Q&A: Dr Julian Treadwell, project lead, GP Evidence

17th April 2023 by NASGP

Q&A: Dr Julian Treadwell, project lead, GP Evidence

Dr Julian Treadwell is a salaried GP and NIHR Doctoral Research Fellow at the Nuffield Department of Primary Care Health Sciences at Oxford University.

He’s just launched a new website, GP Evidence (gpevidence.org/), developed to make the scientific evidence underpinning guideline-recommended treatments easier to access and understand for practising GPs.

Dr Treadwell explains how he developed GP Evidence with the support of sessional GPs, how it might support shared decision-making, and ways it can make better use of CPD hours.

NASGP: What have you learned about GPs’ learning habits and needs while setting up GP Evidence? Did anything surprise you?

Dr Treadwell: The problem I’d first identified for myself in my own practice was that I was following guidelines and doing what I thought was good medicine, but that I felt I’d lost the ability to think about it. I wanted to know more about how to decide on how to treat individual patients, compare how effective different treatments are, and work out quickly how likely they were to reduce someone’s risk and how likely they were to get side effects. I realised I didn’t have information like absolute risk reduction and numbers needed to treat in my mind, nor was it easy to find that information.

Early on in this project, I did a survey of GPs online asking, exploring their understanding of evidence, for example knowledge of absolute risk reduction for common treatments. I found that other GPs were also feeling pretty low levels of confidence about this kind of knowledge. What I found out along the way was that, as GPs, we’re all in the same boat.

I had felt it myself and then, reflecting on everybody else’s practice, thought that this is a real shame, because long term conditions are really the bread and butter of our work. Why on earth is it so hard for us to get information that would help us in practice? Everybody was aware of this gap in their knowledge.

NASGP: Who took part in your GP survey? 

I spoke to 15 GPs using what we call maximum variation sampling . I went all over the country: three people in Scotland, a couple of Wales, London, Midlands, Southwest. I interviewed a mixture of partners, salaried, locums, so I know that the work that I’ve done has addressed the learning needs of sessional GPs as well as the profession as a whole. And as I say, what came out of that was realising the similar experiences between all types of GPs of different types of practice and different backgrounds, from the 60-year-old partner to the GP locum in their 20s: they’re all feeling the same thing.

NASGP: How does GP Evidence work in practice?

We GPs have an appetite both for quick, easy information and for some depth.

Sometimes you want quick, rapid, easy to understand information that you can look up in a consultation and just get a nice plain answer, and you would maybe spend 20 seconds on that.

But we also, at times, want to think in quite complex ways, for example when we see people who’ve got complex illness or a number of comorbidities and lots of repeat prescriptions.

So the challenge when designing the website was trying to provide information that was simple and easy to access, but also underpinned by some background information that would enable GPs to think in a more complex way when they needed to about it, and integrate the new information into all their other knowledge.

For example, if you go to the lipids page, under ‘Treatment options’ you can go for ‘Statins for the primary prevention of cardiovascular disease’. You can select a Qrisk score, then you’ve got this graphic in front of you, with the smiley faces, and sentences in bold at the bottom. Summary statistics are on the right hand side. That’s an example of the core design feature of the website, which is giving rapid numerical information in a way that’s really easy to digest and was developed in co-design between GPs and web developers sitting together.

GP Evidence basically gives the same information in five different ways to suit different types of people: quick numbers, then linked information about where the evidence is from and what the quality of evidence is like and maybe some other queries like here. There’s a chunk of information there for when you’re having a cup of coffee after your morning surgery, and you want to reflect on information and learn a bit more deeply.

So you’ve got in-consultation use, and then content more suitable for bite-sized CPD learning activity and further reading – I hope, useful for the reality of GPs’ lives.

NASGP: What are the advantages beyond increasing GPs’ grasp of the evidence?
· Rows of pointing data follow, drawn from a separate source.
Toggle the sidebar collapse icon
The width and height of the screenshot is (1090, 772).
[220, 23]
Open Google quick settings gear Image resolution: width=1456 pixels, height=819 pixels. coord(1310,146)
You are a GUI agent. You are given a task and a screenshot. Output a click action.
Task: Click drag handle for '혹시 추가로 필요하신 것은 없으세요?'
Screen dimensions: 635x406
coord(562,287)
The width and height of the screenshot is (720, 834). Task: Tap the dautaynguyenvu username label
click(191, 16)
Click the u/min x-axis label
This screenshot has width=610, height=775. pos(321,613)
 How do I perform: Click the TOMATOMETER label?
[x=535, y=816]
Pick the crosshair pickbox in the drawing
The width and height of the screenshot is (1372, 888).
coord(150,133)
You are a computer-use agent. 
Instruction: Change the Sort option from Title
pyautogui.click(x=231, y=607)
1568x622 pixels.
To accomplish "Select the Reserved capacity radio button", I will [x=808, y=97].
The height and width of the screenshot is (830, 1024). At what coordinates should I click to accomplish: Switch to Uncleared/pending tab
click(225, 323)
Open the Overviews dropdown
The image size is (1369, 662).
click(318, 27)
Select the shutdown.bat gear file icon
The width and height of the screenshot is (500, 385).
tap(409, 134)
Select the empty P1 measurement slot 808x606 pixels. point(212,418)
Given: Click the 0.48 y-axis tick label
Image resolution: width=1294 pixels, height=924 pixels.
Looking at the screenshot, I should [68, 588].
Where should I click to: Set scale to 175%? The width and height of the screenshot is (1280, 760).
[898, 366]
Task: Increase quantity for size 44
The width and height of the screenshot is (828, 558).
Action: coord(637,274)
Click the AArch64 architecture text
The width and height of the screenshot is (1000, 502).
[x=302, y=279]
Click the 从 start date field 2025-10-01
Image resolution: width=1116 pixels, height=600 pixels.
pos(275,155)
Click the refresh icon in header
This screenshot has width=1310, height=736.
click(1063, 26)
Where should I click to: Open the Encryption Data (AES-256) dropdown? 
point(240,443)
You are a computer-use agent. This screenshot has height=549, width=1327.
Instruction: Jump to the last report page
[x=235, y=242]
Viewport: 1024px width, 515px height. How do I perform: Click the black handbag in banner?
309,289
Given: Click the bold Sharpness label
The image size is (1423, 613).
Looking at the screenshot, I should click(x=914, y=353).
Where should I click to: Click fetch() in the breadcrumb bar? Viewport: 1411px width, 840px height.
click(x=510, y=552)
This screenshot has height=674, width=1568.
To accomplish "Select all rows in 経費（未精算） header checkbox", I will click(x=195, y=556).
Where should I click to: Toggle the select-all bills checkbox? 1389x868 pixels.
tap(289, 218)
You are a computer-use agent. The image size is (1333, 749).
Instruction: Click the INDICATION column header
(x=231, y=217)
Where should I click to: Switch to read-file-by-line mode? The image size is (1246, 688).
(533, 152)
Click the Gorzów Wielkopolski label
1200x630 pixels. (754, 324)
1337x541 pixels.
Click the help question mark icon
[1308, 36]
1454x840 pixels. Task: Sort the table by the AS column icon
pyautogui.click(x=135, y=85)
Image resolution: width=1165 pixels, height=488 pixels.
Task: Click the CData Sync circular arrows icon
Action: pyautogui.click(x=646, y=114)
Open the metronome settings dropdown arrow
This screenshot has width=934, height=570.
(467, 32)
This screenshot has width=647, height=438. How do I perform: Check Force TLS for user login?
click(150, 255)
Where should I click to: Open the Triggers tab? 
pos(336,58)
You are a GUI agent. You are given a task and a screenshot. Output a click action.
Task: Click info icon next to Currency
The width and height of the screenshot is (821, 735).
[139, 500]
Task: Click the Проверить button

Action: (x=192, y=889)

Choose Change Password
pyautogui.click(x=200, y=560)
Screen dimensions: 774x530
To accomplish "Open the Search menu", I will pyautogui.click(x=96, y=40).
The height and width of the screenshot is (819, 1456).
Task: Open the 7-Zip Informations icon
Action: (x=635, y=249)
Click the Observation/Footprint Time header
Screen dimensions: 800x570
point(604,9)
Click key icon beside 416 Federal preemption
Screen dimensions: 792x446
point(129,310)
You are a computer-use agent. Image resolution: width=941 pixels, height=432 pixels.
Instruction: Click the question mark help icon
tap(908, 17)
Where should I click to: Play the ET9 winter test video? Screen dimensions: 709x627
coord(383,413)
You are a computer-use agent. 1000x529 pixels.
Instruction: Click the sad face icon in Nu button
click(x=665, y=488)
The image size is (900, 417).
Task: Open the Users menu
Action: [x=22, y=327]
Nearly every doctor worries about, well, am I going to get into trouble if I don’t follow a guideline? Because when you have this kind of information, it is inviting you to share a decision with patients or to make a decision yourself as a clinician in a more independent way than you might if you’re just following a guideline. You can’t do proper shared decision making unless you have got this kind of information, really.

On the website, there’s a section on ‘Key concepts’ including medicolegal considerations. I wrote a piece about all this to try and support GPs to feel safe to use this kind of information.

For salaried GPs and GP locums specifically, someone told me in an interview that as a locum or salaried GP, you might find yourself getting nagged by the partners to tick all the QOF boxes. This might provide some support for GPs to make exceptions for QOF codes, supported by clinical evidence they can trust.